→ **Data supplied**:
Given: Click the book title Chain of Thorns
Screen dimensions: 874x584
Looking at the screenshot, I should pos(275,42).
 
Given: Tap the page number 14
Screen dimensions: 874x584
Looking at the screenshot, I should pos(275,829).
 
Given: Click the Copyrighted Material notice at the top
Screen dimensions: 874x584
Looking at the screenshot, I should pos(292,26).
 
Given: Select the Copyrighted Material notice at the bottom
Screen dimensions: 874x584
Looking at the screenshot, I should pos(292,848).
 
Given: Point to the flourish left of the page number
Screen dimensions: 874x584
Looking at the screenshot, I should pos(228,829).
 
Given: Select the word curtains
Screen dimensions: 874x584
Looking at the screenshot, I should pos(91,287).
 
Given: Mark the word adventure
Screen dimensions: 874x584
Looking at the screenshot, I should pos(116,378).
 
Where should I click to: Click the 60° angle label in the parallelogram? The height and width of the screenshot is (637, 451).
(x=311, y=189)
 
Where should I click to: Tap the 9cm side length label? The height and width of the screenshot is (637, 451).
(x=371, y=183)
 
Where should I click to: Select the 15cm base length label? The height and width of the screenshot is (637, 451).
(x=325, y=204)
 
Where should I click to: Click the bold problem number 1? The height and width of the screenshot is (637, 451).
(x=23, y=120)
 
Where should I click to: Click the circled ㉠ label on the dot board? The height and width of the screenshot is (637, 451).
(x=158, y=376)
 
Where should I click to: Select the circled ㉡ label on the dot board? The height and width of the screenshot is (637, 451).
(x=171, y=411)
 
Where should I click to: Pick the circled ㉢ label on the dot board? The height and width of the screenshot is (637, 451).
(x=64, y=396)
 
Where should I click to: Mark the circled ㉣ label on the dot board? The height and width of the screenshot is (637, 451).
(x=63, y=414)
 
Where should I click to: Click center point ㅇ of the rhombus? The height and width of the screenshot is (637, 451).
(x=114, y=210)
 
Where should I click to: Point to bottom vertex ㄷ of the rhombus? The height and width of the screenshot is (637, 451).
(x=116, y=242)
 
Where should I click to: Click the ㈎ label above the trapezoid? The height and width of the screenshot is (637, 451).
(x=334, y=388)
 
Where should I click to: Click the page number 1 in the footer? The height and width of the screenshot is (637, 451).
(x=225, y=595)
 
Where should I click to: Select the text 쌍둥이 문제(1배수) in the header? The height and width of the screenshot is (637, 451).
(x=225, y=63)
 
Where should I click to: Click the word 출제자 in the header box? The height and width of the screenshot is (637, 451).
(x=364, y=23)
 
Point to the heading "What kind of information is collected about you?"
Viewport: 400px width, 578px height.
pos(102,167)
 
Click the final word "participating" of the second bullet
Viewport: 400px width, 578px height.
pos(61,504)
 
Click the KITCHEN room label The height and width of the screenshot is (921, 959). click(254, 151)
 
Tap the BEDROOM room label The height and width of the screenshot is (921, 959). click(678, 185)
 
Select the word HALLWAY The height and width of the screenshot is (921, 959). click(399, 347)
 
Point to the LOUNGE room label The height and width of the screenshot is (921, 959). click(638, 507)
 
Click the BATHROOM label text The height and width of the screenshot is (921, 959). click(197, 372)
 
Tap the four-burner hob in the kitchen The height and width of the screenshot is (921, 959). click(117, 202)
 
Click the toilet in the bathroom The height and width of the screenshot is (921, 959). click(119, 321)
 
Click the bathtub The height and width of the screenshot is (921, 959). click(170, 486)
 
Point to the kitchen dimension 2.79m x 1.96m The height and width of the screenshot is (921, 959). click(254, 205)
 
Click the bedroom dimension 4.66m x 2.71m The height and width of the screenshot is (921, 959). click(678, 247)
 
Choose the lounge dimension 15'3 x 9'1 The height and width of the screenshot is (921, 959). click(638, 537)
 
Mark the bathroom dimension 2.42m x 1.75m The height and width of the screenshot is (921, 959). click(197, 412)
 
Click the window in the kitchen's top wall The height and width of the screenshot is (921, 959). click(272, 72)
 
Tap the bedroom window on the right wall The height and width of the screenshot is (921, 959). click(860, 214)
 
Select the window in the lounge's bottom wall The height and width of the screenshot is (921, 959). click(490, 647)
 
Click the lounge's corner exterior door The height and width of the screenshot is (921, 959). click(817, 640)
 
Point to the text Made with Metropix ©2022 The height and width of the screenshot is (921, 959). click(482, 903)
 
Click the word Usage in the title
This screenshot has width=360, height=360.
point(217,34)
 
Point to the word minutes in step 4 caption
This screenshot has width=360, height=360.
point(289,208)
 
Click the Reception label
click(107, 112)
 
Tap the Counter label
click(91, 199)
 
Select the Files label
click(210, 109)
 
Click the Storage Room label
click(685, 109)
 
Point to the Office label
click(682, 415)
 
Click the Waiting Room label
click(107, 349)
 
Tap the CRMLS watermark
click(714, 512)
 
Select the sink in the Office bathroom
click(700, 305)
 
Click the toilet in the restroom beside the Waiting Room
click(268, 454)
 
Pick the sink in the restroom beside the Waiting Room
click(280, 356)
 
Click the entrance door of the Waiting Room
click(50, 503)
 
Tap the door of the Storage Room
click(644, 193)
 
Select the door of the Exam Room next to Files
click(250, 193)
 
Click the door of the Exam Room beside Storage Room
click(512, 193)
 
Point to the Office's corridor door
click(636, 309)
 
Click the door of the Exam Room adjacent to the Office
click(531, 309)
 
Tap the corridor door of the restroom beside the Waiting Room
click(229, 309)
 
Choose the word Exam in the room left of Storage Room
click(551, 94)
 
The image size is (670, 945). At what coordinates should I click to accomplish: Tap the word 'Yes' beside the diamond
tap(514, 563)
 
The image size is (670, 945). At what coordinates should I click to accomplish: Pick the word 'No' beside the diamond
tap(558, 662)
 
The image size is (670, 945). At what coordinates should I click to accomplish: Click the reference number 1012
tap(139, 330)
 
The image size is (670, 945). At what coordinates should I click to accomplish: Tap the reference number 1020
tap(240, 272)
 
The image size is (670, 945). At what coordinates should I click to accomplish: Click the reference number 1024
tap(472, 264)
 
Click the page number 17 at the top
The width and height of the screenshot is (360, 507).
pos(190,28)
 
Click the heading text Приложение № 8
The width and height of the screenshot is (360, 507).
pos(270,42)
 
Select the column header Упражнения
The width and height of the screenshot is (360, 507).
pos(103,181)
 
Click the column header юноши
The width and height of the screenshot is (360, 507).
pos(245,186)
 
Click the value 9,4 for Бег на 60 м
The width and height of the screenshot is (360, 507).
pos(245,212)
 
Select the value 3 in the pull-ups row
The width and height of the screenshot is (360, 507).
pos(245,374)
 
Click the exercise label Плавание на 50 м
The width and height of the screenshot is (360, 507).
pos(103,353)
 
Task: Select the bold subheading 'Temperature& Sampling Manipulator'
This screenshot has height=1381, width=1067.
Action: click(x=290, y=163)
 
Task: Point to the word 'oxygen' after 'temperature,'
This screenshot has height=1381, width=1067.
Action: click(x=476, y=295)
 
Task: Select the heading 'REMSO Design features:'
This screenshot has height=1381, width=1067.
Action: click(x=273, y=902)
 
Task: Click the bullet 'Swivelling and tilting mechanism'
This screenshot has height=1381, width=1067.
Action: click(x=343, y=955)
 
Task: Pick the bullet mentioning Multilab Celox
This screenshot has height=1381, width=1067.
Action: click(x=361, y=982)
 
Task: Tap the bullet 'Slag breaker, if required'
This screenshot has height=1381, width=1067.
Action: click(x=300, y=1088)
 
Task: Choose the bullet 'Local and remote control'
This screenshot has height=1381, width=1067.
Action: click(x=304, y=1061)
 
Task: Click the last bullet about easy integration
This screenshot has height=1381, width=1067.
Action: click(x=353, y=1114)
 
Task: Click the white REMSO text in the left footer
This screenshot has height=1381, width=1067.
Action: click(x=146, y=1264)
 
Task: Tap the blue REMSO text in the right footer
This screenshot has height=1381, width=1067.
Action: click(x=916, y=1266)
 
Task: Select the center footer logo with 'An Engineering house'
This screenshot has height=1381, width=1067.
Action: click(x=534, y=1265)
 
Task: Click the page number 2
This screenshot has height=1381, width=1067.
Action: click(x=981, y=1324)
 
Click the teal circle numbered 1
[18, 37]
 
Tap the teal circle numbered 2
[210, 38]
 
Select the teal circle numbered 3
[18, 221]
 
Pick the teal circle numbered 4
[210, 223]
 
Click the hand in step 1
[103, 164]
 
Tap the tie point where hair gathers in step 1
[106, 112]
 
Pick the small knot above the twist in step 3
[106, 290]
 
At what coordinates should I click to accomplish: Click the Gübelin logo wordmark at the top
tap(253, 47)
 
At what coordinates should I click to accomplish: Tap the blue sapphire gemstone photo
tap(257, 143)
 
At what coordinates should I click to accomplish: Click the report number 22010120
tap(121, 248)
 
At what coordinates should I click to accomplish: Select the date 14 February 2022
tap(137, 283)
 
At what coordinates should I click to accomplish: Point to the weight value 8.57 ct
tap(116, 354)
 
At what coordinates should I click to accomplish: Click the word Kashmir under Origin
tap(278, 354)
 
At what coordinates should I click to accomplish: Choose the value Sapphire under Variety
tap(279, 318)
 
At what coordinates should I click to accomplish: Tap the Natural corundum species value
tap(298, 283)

→ **The request**: Echo the data from the line containing "Tap the CRMLS watermark" through the line containing "pos(245,212)", including both of those lines.

→ **The answer**:
Tap the CRMLS watermark
click(714, 512)
 
Select the sink in the Office bathroom
click(700, 305)
 
Click the toilet in the restroom beside the Waiting Room
click(268, 454)
 
Pick the sink in the restroom beside the Waiting Room
click(280, 356)
 
Click the entrance door of the Waiting Room
click(50, 503)
 
Tap the door of the Storage Room
click(644, 193)
 
Select the door of the Exam Room next to Files
click(250, 193)
 
Click the door of the Exam Room beside Storage Room
click(512, 193)
 
Point to the Office's corridor door
click(636, 309)
 
Click the door of the Exam Room adjacent to the Office
click(531, 309)
 
Tap the corridor door of the restroom beside the Waiting Room
click(229, 309)
 
Choose the word Exam in the room left of Storage Room
click(551, 94)
 
The image size is (670, 945). At what coordinates should I click to accomplish: Tap the word 'Yes' beside the diamond
tap(514, 563)
 
The image size is (670, 945). At what coordinates should I click to accomplish: Pick the word 'No' beside the diamond
tap(558, 662)
 
The image size is (670, 945). At what coordinates should I click to accomplish: Click the reference number 1012
tap(139, 330)
 
The image size is (670, 945). At what coordinates should I click to accomplish: Tap the reference number 1020
tap(240, 272)
 
The image size is (670, 945). At what coordinates should I click to accomplish: Click the reference number 1024
tap(472, 264)
 
Click the page number 17 at the top
The width and height of the screenshot is (360, 507).
pos(190,28)
 
Click the heading text Приложение № 8
The width and height of the screenshot is (360, 507).
pos(270,42)
 
Select the column header Упражнения
The width and height of the screenshot is (360, 507).
pos(103,181)
 
Click the column header юноши
The width and height of the screenshot is (360, 507).
pos(245,186)
 
Click the value 9,4 for Бег на 60 м
The width and height of the screenshot is (360, 507).
pos(245,212)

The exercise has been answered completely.